「この会社のコーポレートガバナンスは、世間から称賛されるものだっただろう」とミシガン大学ロス・スクール・オブ・ビジネスのエリック・ゴードン(Erik Gordon)教授はフォーブスに話す。
というのも、セールスフォース幹部の給与はほとんど保証されていなかったからだ。そのかわりにセールスフォースは、幹部給与を株価のパフォーマンスとがっちりと結びつけていた。
だが、そうした方針は、株式市場の流れが変わると裏目に出ることがある。パフォーマンスの指標として株価に頼っている企業にとって、人材を引き留めておくのが難しくなりかねないのだ。
「その報酬体系では、従業員をつなぎとめる効果がなくなっているようだ」とゴードンはフォーブスに語った。

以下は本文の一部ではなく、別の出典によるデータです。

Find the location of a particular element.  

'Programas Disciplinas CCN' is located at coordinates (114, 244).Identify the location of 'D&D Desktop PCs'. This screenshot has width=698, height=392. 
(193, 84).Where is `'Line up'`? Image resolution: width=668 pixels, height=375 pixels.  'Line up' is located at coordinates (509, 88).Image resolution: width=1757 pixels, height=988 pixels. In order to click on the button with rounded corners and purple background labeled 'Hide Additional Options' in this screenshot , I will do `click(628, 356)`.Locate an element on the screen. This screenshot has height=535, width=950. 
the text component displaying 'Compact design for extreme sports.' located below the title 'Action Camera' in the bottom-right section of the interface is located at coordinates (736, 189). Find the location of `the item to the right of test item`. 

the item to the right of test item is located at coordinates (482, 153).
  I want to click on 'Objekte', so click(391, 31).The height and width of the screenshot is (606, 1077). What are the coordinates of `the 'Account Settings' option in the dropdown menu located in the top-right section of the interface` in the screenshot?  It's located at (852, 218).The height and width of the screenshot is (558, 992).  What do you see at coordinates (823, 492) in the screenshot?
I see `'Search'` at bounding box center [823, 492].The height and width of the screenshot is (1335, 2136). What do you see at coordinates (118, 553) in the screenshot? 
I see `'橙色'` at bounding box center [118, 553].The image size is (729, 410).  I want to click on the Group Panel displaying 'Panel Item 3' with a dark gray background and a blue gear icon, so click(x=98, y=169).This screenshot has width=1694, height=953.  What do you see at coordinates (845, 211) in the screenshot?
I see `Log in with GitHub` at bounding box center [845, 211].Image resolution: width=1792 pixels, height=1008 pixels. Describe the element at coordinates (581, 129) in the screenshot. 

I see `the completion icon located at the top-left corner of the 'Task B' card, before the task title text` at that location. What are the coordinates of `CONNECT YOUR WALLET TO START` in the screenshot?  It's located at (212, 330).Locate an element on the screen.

セールスフォースは過去3年間、154~215ドルの行使価格で幹部向けオプションを提供していた。2018年以降で最低となる133ドルという現在の株価では、最も安いトランシェでさえ、どうにか儲けを出すには、株価が16%上昇しなければならない。そして、前年に付与されたオプションが何らかの価値を出すためには、61%の上昇が必要となる。
2022年のセールスフォース株は、S&P 500インデックスのなかでも、特にパフォーマンスの低い部類に入っている。そのため現時点では、もらえるものをもらっておくのが最善のシナリオのように見える。
もろもろを考えあわせると、セールスフォース幹部は、船から飛び降りているというよりは、餌がついた釣り糸をすっぱり切っているのかもしれない。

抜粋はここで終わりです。